LEXINGTON, Ky. — With gasoline prices at near record highs, many businesses are adjusting to offset the cost. One type of business that needs lots of gasoline to operate is lawn care, and as it gets closer to Spring, owners of local lawn and landscape businesses are prepared.
What You Need To Know
- Gas prices nearing record high
- Lawn care and landscaping businesses use ample amounts of gas
- Gasoline typically second-biggest item in budget behind personnel
- Owners making adjustments to keep from passing increased costs onto customers
“With the businesses just starting up for the season, people are facing this situation off the bat,” said Allen Caldwell, owner of Allen’s Lawn Service in Lexington. “It's definitely a game-changer and dictates how you operate your business. It makes you look at your business plan and tweak things to survive out here.”
Caldwell said this year marks his third operating the lawn service full time. The first cuts he made were employees, going from five to two.
“It’s unfortunate any time you have to let people go,” he said. “Personnel and fuel are your two biggest overhead expenses. I've cut back on a lot of the landscape work and things of that nature and I'm looking into getting battery-powered equipment, but that's an issue as well, because batteries, in this business, when you're out full-time working, they don't last that long.” Another cost-cutting measure Caldwell will try to implement is “route density,” saying the tighter the routes, the less spent on fuel.
“Sometimes that can work, but you can't just snap your fingers and automatically have a really tight route you service,” he said. “You can go out and market and try to get routes closer to your other customers, so you basically have to look at your routes and try to switch days you mow certain customers to different days. That's the tweaking I'm talking of is trying to draw it in as close as you can each day, so you're minimizing your driving time.”
Another tweak contributing to Caldwell’s effort to conserve fuel is not running the air conditioner in his truck.

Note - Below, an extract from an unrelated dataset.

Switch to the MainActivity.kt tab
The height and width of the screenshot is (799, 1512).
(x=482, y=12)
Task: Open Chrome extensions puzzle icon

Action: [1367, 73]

“Everything I’m doing is significant even if they seem minor,” he said. ‘But when you go from running an air conditioner system in your truck all summer to not, there's a significant saving on fuel. I’m doing everything I can to keep from reflecting the high cost of gas onto my customers. Everybody manages their business differently and looks at different ways of cutting costs. I'm actually willing to absorb some of this cost rather than put it on my customers to compensate.”

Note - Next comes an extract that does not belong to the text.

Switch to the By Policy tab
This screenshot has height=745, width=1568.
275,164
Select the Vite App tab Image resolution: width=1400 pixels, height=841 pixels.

Dave Miller owns Epic Lawn Care in Lexington. He has 15 employees and said he plans to absorb much of the increased cost created by high gas prices.
“We had just raised prices on our customers at the beginning of the year before the gas went up to offset inflation, higher costs for labor and material and everything else,” he said. “After we raised the prices, gas skyrocketed. We're hoping it doesn't last forever, but right now, I'd say we're just going to eat it.”
Miller said he usually deploys eight trucks with trailers hauling equipment every day and, just as Caldwell said, switching to battery-powered equipment is not an option currently.
“Everything is chugging gas,” he said. “The mowers are all gas. I'm very much for spending more money to get battery-operated equipment, but it feels like the technology is just not quite there yet. I'm not going to go buy a bunch of stuff for my guys when the battery's going to die quickly.”
Spectrum News 1 reporter Erin Kelly spoke with David Holobaugh, operations manager for his family’s lawn and landscape business, 2 Yard Pros. He estimated his business uses up to 12,000 gallons of fuel a year to keep equipment and trucks running.
This year, the Louisville-based business is paying about 50% more for gas and diesel, he said.
“We were budgeting about $50,000 in fuel expenses; however, fuel prices have gone anywhere from $3.25 to $3.50 a gallon, and are now up to $5 a gallon for diesel,” Holobaugh said.
With five trucks requiring diesel and 10 mowers running on gas, they are considering putting fuel tanks at their shop to cut back on trips to the gas station. They are trying to do what they can to keep costs down for clients and looking at their options, but can only absorb so much, he said.
“It seems like every day it’s gone up, so I’m really not sure what I’m going to pay tomorrow," Holobaugh said.
Louisville Metro Council Member James Peden (R-23) on Monday filed a resolution urging Gov. Andy Beshear and the General Assembly to ask for an emergency waiver from the EPA waiving requirements on the use of reformulated gasoline Peden says costs Louisville drivers more than surrounding communities.